(Stored data)
----------

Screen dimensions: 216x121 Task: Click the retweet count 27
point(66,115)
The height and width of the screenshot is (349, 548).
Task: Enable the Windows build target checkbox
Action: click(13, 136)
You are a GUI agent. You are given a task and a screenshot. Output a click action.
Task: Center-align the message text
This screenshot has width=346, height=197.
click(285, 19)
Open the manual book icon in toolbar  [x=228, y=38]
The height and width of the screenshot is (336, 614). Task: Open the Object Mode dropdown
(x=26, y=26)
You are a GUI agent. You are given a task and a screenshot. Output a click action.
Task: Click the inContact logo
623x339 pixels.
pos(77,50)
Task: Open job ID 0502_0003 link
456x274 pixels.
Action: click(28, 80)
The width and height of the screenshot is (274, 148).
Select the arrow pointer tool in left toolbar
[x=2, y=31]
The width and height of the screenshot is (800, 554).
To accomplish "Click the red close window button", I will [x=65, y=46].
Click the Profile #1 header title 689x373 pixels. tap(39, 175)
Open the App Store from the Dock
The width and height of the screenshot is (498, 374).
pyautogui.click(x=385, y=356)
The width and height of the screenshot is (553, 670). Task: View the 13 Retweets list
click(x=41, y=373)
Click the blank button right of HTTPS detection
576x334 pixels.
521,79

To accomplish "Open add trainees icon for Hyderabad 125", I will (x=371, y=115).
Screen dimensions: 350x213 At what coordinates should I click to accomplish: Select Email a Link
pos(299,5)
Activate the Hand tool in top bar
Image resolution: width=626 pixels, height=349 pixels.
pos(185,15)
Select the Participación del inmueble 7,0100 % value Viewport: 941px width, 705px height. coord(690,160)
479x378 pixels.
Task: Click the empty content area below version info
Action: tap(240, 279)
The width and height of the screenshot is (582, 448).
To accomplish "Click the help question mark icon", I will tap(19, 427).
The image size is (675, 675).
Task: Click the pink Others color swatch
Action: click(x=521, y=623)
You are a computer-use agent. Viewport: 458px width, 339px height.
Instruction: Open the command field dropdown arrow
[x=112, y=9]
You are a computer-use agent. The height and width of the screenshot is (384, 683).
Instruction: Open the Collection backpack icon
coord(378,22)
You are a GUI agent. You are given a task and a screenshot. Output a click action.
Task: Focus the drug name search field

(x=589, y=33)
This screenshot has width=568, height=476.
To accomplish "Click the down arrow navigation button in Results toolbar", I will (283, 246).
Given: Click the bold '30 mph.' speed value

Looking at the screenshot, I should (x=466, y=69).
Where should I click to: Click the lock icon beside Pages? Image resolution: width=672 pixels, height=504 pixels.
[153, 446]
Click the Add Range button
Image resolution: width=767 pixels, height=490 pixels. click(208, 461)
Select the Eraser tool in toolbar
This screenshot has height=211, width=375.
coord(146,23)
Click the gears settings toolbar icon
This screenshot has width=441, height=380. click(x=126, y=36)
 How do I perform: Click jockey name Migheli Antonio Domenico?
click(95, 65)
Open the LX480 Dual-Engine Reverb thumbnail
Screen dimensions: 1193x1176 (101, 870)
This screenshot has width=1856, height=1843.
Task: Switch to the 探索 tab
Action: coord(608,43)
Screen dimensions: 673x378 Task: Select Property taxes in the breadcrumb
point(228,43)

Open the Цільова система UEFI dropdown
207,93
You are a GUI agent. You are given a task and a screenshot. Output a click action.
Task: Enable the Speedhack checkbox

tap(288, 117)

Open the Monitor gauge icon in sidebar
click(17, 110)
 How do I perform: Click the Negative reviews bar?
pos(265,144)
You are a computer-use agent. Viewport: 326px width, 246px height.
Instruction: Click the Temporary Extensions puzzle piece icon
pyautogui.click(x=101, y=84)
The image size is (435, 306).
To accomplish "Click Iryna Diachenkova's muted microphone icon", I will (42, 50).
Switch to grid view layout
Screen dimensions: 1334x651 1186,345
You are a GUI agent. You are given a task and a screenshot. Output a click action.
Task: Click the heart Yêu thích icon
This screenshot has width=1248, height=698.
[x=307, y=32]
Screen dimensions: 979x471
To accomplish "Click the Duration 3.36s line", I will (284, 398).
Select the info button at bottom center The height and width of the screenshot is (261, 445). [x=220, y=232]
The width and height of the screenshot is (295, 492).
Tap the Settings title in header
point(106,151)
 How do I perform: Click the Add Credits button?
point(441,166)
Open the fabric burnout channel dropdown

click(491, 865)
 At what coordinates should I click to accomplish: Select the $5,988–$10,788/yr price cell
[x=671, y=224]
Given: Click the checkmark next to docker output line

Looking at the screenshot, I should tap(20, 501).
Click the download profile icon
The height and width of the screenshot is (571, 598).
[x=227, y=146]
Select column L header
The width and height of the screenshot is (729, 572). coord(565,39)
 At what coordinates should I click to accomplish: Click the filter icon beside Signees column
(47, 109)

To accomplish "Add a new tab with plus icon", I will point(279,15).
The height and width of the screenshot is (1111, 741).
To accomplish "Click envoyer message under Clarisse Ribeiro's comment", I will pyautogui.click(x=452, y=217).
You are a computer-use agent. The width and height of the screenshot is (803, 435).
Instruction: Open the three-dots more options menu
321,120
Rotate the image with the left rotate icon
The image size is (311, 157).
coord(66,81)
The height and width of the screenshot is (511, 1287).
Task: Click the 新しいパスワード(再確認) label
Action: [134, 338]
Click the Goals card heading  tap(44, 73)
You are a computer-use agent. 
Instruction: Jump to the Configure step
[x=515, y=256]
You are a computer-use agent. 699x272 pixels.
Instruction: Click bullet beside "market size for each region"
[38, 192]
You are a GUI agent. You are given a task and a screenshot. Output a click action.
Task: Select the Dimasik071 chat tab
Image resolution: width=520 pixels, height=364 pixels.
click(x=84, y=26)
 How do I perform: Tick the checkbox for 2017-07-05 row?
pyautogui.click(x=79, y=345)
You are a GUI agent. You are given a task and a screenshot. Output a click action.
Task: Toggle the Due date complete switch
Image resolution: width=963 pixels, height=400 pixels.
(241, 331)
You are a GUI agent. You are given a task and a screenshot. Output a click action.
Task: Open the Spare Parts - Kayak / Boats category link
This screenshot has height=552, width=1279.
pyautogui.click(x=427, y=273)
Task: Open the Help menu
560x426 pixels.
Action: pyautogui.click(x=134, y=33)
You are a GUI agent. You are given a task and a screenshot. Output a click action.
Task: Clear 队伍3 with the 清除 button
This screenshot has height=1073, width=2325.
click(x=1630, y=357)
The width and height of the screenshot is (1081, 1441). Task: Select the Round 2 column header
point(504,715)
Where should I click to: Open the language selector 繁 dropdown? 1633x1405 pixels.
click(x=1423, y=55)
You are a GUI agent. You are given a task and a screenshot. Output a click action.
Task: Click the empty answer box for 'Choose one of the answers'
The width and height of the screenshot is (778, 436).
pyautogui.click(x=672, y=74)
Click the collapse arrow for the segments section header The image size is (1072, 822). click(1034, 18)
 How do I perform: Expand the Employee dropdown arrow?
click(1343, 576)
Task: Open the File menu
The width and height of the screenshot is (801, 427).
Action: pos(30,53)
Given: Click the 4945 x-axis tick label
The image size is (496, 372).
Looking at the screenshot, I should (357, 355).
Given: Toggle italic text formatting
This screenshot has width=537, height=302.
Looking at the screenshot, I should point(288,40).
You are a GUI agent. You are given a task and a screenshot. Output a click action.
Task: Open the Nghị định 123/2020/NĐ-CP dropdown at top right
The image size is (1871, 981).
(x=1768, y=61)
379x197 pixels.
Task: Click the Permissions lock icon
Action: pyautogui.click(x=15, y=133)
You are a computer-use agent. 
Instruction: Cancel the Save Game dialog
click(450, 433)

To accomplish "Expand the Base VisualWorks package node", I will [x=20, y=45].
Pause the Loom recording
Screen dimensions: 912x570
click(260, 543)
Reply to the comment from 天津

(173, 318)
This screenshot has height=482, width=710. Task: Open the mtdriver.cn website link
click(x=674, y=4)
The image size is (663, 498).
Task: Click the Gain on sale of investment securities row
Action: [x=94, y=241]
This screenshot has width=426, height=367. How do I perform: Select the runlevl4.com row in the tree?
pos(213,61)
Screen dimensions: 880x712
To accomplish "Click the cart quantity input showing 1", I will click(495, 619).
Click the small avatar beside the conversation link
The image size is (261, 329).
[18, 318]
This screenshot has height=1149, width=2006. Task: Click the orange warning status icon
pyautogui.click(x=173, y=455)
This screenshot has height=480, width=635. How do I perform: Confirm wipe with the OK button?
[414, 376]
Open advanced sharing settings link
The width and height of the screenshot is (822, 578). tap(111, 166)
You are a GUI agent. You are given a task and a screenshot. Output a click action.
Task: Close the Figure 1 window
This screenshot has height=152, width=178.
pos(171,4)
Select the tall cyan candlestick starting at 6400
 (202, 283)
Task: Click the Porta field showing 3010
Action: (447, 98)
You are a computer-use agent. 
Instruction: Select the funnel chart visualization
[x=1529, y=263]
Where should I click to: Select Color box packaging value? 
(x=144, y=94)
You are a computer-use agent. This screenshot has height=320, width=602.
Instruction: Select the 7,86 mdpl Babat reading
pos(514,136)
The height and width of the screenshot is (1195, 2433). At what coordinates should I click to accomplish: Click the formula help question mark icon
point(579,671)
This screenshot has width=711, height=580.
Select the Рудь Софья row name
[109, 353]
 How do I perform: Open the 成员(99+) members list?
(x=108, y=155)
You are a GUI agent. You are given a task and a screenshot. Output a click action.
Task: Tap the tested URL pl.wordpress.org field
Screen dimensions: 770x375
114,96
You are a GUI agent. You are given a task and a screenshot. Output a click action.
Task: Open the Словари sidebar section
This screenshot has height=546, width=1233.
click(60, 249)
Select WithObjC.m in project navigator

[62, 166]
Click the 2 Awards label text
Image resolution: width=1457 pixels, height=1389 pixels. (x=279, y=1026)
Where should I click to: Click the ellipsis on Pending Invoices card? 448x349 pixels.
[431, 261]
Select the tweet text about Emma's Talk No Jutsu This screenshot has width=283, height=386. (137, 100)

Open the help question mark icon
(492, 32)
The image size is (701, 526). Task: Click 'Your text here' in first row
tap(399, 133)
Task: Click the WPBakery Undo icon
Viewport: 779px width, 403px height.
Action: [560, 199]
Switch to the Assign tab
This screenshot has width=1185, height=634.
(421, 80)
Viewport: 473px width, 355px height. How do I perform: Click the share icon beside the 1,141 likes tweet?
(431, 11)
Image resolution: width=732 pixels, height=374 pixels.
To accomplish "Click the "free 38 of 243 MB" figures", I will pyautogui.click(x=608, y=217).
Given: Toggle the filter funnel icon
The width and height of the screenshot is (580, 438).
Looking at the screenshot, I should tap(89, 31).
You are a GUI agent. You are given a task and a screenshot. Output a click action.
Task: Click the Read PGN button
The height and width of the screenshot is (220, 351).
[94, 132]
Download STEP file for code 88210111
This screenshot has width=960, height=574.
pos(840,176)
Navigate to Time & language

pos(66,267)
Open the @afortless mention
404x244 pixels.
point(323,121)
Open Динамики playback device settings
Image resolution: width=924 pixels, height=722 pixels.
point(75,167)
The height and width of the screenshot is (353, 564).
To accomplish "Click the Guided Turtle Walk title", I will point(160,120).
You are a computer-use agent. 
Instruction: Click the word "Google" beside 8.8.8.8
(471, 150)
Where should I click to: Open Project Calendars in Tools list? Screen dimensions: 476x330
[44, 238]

----------

» **EXERCISE DESCRIPTION**
Wherever a line in the records contains the word "section", copy that line.

» **ANSWER SPACE**
Click the collapse arrow for the segments section header The image size is (1072, 822). click(1034, 18)
Task: Open the Словари sidebar section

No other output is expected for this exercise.